FINO ALL'ULTIMO RESPIRO (A Bout de souffle, Francia/1960)
Regia: Jean-Luc Godard. Interpreti: Jean-Pierre Belmondo, Jean Seberg, Daniel Boulanger, Jean-Pierre Melville. Durata: 89'
Copia proveniente da CulturesFrance
Fino all'ultimo respiro, ricorda Jean-Luc Godard, "appartiene, per sua natura, al genere di film in cui tutto è permesso. Qualsiasi cosa facessero i personaggi poteva essere integrata al film. Era il punto stesso di partenza del film. Mi dicevo: c'è già stato Bresson, adesso c'è Hiroshima, si chiude un certo genere di cinema, forse è finito, mettiamo la parola fine, facciamo vedere che tutto è permesso". Fino all'ultimo respiro mette dunque la parola fine sui raccordi invisibili del montaggio classico: è un florilegio di singulti, strappi tra i raccordi sullo sfondo di una storia convenzionale, simile a quella di un noir, ma dirottata da sguardi in macchina e una recitazione fresca, tesa fino ai limiti dell'improvvisazione. È un film che si permette tutto: l'uso di pellicola fotografica per catturare più luce (vista la mancanza di fonti luminose artificiali), i travelling su una carrozzella per filmare gli Champs Elysées e la macchina da presa sulla spalla. È il reportage su una città e la storia di un ladruncolo così duro da innamorarsi di una giovane americana che sogna di diventare giornalista e finirà col denunciarlo alla polizia.
(Roberto Chiesi)
a seguire
LA RABBIA DI PASOLINI. IPOTESI DI RICOSTRUZIONE (Italia/2008) di Giuseppe Bertolucci (83')
Per anni si è creduto che Pier Paolo Pasolini avesse realizzato la prima parte del film La rabbia con l'intenzione polemica di contrapporsi ideologicamente alla seconda, firmata da Giovannino Guareschi.
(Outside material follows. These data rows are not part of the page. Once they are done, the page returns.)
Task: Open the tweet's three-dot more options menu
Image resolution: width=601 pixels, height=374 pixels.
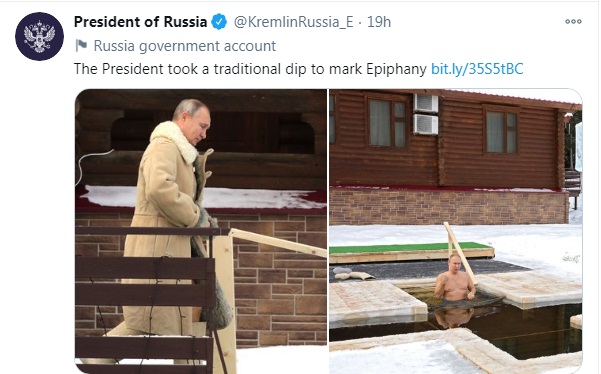Action: (573, 21)
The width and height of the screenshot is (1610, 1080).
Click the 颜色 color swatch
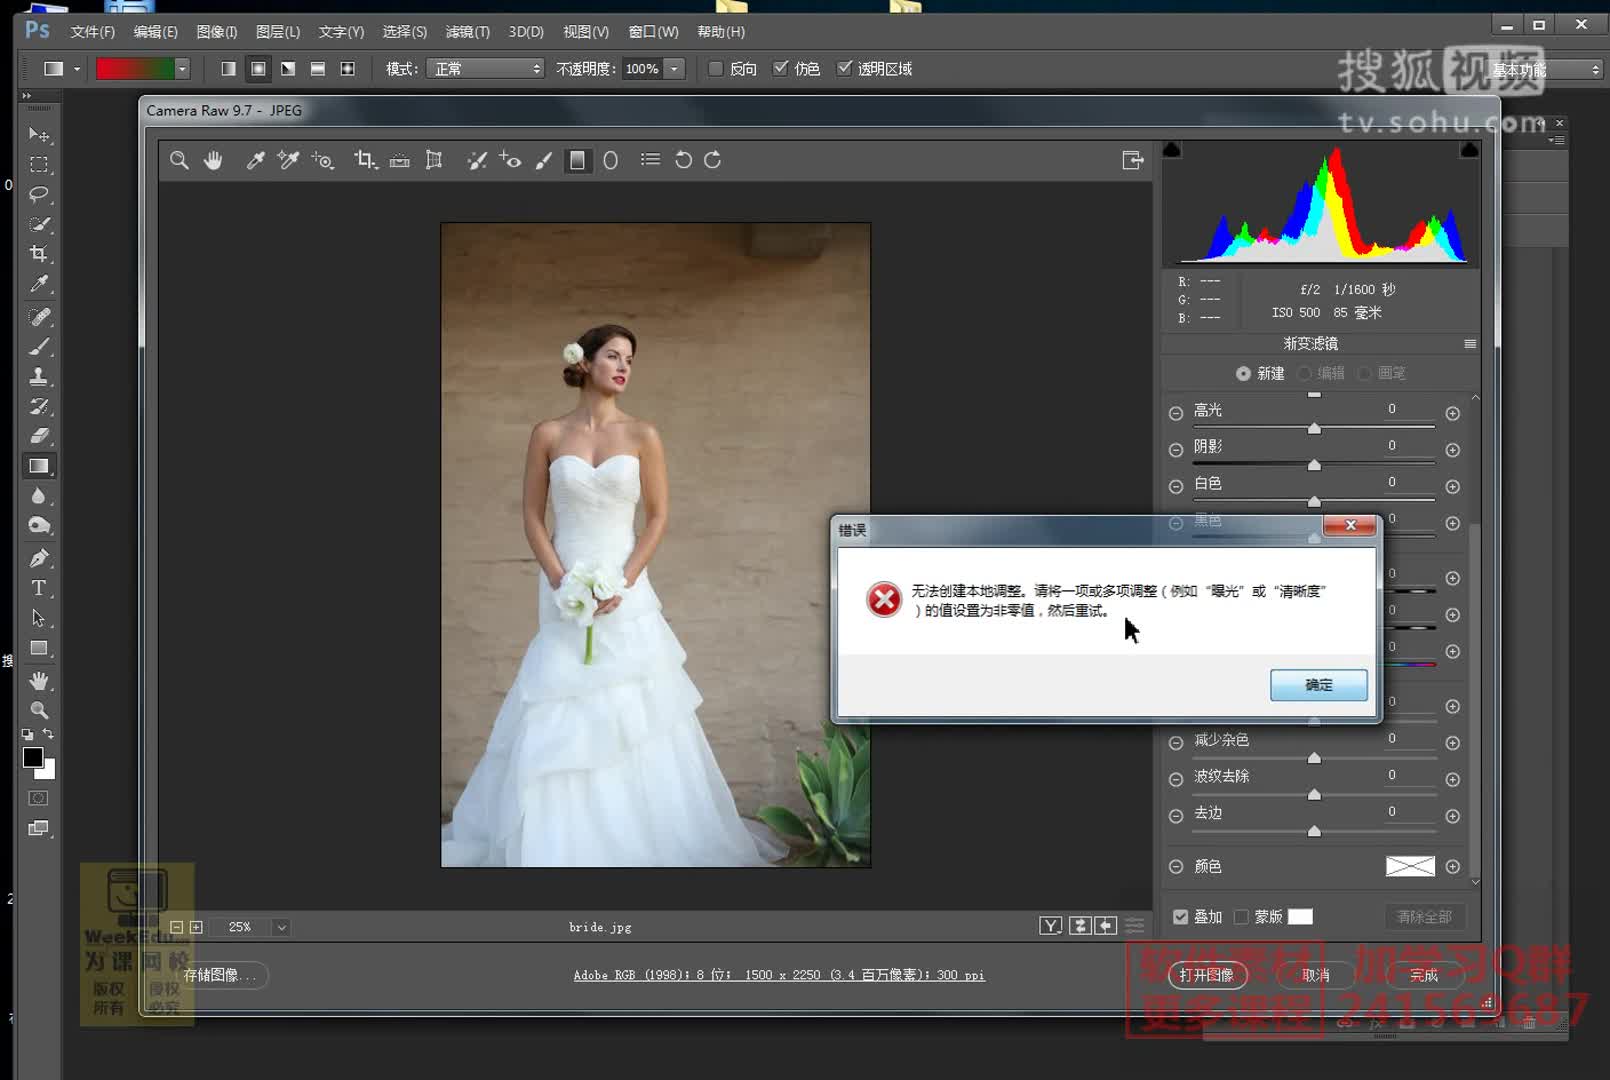coord(1409,866)
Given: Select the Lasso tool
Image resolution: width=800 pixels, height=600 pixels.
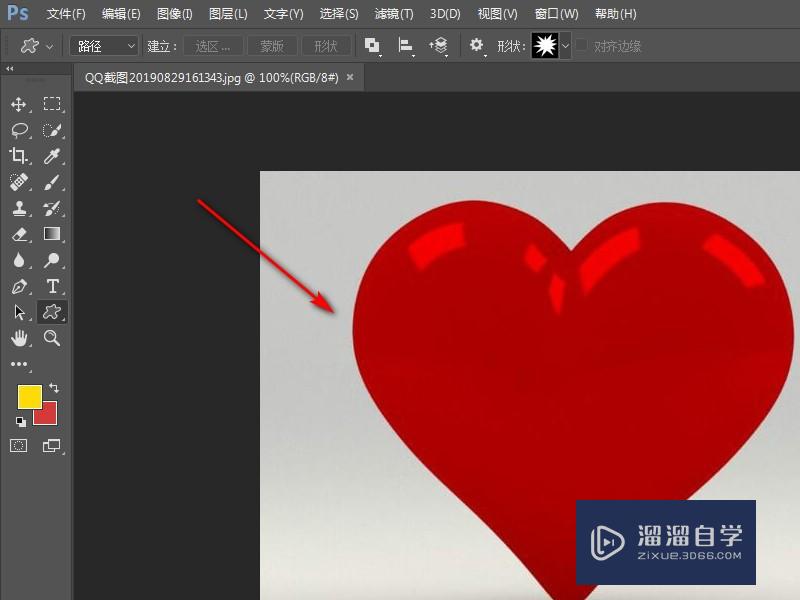Looking at the screenshot, I should click(20, 129).
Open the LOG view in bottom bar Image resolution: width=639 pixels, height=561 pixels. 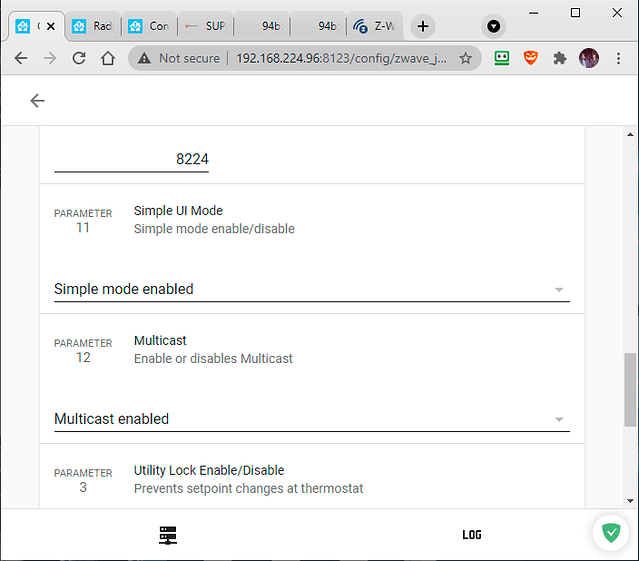[472, 535]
Il 'duello', invece, era stato arrangiato dalla produzione, sia pure con l'assenso di Pasolini, quando il poeta-regista aveva già quasi terminato il suo film. L'"ipotesi di ricostruzione" del progetto originario, curata da Giuseppe Bertolucci con la Cineteca di Bologna e il Fondo Pasolini (in collaborazione con Istituto Luce e Minerva Rarovideo), ha dimostrato che La rabbia avrebbe dovuto essere un lungometraggio autonomo pasoliniano, un "poema cinematografico" in prosa e in versi, che evoca gli eventi più emblematici degli anni compresi fra il secondo dopoguerra e l'inizio del boom economico, come la decolonizzazione del Terzo mondo, la guerra d'Algeria, l'incubo del nucleare. Un film basato esclusivamente sul montaggio di materiali di repertorio (cinegiornali, fotografie, riproduzioni di dipinti e disegni, frammenti di film) e commentato dalle voci di Giorgio Bassani e Renato Guttuso (nella parte ricostruita da Valerio Magrelli e dallo stesso Bertolucci). A partire da un'idea di Tatti Sanguineti, si è intrapresa la ricostruzione delle prime quattordici sequenze tagliate, arricchendo così la complessità del disegno pasoliniano (in particolare, è stata reintegrato un brano sulla televisione, straordinariamente lucido e profetico). Il film è da riscoprire anche per la sua valenza di documento sulla guerra fredda e soprattutto per la forza visiva e grafica delle immagini scelte da Pasolini. Con le sue innovazioni linguistiche e strutturali - evidenziate soprattutto nella seconda parte - un film che fa respirare quell'aria di rivoluzione che ha travolto, con la nouvelle vague, il cinema francese.